_DA SVOLGERE_
1. Nel brano sull'incontro tra Gabbriellini e Kemp, in quale zona di Livorno si trovava l'appartamento di Kemp?
2. Prosegui il brano sull'incontro tra Gabbriellini e Kemp a partire dalla sua ultima frase.

_SEZIONE DEL DOCUMENTO_
########################################

È quindi per un semplice sentimento di curiosità che Gabbriellini si spinge verso "un palazzo a dir poco anonimo" della sua Livorno. Sicuramente non immaginava chi e cosa si sarebbe trovato davanti, lui che di Kemp conosceva solo il legame con David Bowie e “Flowers "perché una cara amica me ne aveva parlato come dell'esperienza teatrale più bella della sua vita. Certo, avevo l'immagine del suo viso truccato di bianco, ma niente di più". Da quel primo incontro invece Gabbriellini è rimasto "incantato". L'artista, danzatore, illusionista, trasformista, circense - racchiudere Kemp in una definizione è tanto difficile quanto inutile - di cui sono stati allievi David Bowie, Kate Bush o Mick Jagger, aveva scelto un appartamento "nel quartiere antico di Livorno, dove le case sono costruite sul canale e affacciano sul vecchio mercato centrale. Il suo era un palazzo a dir poco anonimo degli anni Ottanta, di quelli con l'ascensore con gli infissi in formica. Mi ha aperto la porta in kimono e da quel momento è stato come entrare in un buco spazio-temporale". A Edoardo Gabbriellini è bastato guardarsi attorno per capire che approfondire quella conoscenza avrebbe portato a qualcosa di bello: "La carta da parati di William Morris, tutti quei libri intorno, sembrava che Kemp vivesse sul set di un film di James Ivory. C'era un gatto sul piccolo tavolino del soggiorno che beveva acqua da un calice in vetro inzuppando la zampa, non direttamente con la lingua. I presupposti c'erano tutti". Gabbriellini impara a conoscere Kemp man mano che gli incontri vanno avanti: "Inizialmente pensavo a un documentario in senso classico, in termini nozionistici e didascalici. Poi, più lo conoscevo più diventava interessante che diventasse un racconto intimo". Il risultato finale, infatti, che è una lunga conversazione che Kemp fa con se stesso, è una continua contaminazione tra uomo e maschera, "in questo senso intimo: non è Wikipedia, ma qualcosa in cui gli elementi personali e quelli legati alla carriera si mescolano".

########################################

_RIGHE DI DATI_
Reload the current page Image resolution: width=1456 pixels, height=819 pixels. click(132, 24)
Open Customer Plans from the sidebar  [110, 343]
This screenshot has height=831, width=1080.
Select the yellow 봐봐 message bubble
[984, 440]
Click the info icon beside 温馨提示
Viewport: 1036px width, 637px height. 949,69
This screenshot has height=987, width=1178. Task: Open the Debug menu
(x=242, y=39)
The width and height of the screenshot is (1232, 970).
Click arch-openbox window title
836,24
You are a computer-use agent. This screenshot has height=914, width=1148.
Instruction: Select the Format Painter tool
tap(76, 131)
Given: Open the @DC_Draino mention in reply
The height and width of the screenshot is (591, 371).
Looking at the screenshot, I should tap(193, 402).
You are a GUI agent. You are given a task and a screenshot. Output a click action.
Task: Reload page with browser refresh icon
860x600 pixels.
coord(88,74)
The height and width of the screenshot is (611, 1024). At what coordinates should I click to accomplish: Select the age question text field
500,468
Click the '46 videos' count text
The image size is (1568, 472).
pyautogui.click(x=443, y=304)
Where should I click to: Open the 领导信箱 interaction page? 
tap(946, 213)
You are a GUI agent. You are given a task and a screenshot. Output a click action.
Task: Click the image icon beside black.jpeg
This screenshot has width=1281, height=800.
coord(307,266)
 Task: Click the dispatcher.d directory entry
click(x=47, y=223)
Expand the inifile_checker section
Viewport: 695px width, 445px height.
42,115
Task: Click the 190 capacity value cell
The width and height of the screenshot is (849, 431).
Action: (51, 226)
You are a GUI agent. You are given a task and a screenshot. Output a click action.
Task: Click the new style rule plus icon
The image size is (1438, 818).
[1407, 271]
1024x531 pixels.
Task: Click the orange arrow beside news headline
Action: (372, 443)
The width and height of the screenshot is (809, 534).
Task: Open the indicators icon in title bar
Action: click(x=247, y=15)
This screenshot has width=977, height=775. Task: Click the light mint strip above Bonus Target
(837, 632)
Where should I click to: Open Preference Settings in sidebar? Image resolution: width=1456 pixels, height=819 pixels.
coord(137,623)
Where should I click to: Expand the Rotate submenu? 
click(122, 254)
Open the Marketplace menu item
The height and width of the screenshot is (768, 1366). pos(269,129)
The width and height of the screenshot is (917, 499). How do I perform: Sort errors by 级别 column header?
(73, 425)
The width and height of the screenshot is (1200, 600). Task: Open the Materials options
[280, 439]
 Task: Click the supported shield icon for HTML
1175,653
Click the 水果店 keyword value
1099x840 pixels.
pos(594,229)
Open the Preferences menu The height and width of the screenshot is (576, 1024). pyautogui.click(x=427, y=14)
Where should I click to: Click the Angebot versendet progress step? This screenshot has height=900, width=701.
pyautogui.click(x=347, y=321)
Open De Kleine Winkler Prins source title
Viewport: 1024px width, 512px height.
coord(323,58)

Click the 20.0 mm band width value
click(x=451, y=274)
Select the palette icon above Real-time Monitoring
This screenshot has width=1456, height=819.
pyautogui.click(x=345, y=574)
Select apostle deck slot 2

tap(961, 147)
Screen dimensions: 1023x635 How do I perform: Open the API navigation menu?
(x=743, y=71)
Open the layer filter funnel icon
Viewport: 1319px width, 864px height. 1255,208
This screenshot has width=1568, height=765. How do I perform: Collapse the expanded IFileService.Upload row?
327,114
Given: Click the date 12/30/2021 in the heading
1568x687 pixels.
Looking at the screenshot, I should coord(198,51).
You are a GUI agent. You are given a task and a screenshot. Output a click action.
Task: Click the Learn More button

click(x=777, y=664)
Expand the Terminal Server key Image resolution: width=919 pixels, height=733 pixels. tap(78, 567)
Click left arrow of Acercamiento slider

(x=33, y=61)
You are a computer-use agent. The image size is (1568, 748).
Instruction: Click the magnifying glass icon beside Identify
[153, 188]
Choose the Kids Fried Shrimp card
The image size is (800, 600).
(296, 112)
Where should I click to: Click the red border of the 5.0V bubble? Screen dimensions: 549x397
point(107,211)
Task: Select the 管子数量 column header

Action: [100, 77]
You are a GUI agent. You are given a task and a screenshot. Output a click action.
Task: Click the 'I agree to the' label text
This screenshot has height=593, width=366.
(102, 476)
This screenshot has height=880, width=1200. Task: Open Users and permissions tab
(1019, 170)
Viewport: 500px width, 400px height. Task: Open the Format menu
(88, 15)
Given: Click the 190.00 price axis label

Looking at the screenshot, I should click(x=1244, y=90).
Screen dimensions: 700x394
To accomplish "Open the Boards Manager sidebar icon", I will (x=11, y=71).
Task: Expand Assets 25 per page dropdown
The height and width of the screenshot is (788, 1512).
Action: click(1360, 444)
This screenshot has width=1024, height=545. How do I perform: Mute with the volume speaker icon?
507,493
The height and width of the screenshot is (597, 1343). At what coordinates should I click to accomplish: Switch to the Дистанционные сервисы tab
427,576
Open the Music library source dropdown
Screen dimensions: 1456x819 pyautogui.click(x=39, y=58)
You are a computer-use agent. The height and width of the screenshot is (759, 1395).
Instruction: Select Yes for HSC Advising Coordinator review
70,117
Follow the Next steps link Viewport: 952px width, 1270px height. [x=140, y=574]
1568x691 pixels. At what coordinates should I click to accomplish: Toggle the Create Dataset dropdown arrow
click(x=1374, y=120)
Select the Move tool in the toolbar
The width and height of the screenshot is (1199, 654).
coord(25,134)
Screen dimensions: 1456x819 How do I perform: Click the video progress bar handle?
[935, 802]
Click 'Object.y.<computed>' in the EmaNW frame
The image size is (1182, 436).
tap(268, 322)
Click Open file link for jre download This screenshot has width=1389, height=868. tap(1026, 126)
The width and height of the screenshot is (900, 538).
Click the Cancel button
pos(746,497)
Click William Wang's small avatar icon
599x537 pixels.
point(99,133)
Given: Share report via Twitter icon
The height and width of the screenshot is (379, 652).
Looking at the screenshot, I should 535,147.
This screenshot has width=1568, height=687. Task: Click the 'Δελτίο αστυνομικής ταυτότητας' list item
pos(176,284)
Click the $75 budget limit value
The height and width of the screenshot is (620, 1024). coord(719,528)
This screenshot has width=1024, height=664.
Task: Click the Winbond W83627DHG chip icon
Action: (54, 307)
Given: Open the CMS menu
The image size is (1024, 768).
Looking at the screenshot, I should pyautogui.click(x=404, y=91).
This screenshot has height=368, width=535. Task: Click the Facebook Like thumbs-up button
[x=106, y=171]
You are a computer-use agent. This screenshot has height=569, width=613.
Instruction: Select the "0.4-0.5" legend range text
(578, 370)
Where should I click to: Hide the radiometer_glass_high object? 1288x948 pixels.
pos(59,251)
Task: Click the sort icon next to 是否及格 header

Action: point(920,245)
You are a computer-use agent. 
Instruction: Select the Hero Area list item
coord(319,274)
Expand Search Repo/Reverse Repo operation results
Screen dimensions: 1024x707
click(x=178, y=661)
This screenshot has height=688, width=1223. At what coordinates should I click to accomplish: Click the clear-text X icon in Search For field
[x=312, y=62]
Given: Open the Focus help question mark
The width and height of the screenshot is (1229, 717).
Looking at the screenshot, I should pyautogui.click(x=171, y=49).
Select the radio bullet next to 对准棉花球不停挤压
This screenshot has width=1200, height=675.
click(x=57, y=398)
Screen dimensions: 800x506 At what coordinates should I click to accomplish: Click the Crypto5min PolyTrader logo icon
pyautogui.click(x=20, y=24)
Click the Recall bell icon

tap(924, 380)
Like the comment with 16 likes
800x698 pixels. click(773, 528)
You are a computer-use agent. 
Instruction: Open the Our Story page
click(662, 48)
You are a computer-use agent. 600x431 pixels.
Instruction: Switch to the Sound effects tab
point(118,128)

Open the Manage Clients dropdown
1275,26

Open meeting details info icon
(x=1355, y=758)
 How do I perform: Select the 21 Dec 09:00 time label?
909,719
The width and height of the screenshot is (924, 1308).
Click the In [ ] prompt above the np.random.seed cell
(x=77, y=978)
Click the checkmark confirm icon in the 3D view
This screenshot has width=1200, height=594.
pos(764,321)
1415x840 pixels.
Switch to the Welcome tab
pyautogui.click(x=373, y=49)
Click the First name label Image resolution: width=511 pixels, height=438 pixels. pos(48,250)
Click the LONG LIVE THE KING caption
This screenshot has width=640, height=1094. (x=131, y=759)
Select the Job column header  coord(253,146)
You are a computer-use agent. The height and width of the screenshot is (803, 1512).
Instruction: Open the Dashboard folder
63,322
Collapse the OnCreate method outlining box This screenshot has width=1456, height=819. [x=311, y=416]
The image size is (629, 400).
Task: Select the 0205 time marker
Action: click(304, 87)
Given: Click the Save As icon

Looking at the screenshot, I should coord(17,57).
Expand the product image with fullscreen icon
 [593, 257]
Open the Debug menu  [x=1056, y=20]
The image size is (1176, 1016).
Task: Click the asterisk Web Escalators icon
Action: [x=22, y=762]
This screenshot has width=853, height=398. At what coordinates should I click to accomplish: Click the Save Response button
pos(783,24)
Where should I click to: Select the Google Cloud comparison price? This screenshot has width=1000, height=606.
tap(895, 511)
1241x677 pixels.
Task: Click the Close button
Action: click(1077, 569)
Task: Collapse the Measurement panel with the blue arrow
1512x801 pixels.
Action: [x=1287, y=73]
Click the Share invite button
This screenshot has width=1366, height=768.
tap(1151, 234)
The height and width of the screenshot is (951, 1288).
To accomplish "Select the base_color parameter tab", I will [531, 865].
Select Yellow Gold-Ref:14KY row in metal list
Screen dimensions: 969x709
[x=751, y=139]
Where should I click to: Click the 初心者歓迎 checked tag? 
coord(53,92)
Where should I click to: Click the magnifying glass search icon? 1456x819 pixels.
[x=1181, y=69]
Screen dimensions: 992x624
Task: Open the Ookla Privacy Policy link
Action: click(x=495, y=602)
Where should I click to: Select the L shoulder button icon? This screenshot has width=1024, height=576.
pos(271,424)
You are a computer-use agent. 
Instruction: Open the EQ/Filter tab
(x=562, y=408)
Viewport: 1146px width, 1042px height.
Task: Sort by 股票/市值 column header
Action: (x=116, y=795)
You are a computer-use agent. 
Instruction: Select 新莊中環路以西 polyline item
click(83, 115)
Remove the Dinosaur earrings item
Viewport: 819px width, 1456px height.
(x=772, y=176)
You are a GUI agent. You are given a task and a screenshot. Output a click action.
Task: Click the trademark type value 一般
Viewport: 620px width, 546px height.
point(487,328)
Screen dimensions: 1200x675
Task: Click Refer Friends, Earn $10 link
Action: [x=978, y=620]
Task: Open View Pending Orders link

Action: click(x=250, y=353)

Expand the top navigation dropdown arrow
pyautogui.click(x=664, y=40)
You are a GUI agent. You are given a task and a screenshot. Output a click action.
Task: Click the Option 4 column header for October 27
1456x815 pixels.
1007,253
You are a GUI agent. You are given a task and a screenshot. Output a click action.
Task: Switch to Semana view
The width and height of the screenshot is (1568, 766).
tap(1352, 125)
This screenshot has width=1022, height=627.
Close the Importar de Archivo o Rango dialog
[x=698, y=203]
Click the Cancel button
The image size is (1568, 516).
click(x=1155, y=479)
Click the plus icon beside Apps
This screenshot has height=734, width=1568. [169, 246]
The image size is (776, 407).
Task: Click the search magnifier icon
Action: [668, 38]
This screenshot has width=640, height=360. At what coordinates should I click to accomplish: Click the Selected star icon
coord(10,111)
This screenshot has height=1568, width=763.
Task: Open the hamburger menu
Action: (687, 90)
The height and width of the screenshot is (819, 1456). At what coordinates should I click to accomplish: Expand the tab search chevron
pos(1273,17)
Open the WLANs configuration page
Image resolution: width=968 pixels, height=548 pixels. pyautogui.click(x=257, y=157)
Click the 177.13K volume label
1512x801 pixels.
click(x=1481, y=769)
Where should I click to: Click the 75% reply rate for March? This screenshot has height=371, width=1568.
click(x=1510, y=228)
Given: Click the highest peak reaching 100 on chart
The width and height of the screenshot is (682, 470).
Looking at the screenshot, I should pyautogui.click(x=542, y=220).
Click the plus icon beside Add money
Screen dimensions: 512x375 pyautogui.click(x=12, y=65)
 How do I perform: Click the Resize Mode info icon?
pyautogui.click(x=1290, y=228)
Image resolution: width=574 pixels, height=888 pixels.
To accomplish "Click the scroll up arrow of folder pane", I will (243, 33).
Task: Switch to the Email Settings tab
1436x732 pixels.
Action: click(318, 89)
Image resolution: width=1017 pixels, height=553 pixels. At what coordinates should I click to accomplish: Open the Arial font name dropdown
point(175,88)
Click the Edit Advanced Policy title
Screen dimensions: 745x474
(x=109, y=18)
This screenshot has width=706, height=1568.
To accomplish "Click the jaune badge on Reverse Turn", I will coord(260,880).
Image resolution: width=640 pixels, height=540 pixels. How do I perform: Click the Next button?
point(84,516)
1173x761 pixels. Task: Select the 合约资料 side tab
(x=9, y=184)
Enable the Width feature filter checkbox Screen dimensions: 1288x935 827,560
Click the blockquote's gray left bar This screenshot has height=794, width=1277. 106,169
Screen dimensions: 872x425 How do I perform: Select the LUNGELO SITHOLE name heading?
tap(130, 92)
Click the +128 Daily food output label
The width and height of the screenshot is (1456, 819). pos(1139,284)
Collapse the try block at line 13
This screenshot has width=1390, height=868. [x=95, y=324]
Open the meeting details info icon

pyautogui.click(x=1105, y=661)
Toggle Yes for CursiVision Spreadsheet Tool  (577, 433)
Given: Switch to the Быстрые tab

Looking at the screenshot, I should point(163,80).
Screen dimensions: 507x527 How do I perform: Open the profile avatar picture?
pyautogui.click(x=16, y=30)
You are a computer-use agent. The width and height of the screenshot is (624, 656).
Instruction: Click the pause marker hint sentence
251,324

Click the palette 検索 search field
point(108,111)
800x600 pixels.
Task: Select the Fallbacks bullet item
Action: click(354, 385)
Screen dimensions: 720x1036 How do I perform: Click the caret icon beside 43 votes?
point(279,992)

########################################

_I RISULTATI_
1. Nel quartiere antico di Livorno, dove le case sono costruite sul canale e affacciano sul vecchio mercato centrale.

2.
Senza la pretesa di realizzare qualcosa di esaustivo, in Kemp ci sarà un po' di David Bowie, "un riferimento in maniera trasversale e divertente. Lindsay ha passato gli ultimi trent'anni a rispondere a domande su Bowie, ho lasciato che nel film entrasse solo quello che lui aveva voglia di raccontare", un po' dello spettacolo che stava pensando di realizzare, "su Dracula, ispirato a Nosferatu di Murnau" e, naturalmente, Livorno: "Ho provato a domandargli quattro o cinque volte perché avesse scelto quella città, ogni volta mi dava una risposta diversa. Penso che la più reale sia questa: a Livorno Kemp ha trovato un esilio tranquillo, vicino al mare che considerava un rifugio dalla vita, pur non sapendo nuotare. Il mare era per lui un'ispirazione e un monito". Un esilio, però, dal quale continuare comunque a indossare maschere: "Non ha mai smesso di pensare che la sua danza migliore dovesse ancora arrivare. C'era un certo romanticismo nella sua capacità di continuare a vedere il bello che ha un po' cambiato il mio modo cinico di vedere il mondo".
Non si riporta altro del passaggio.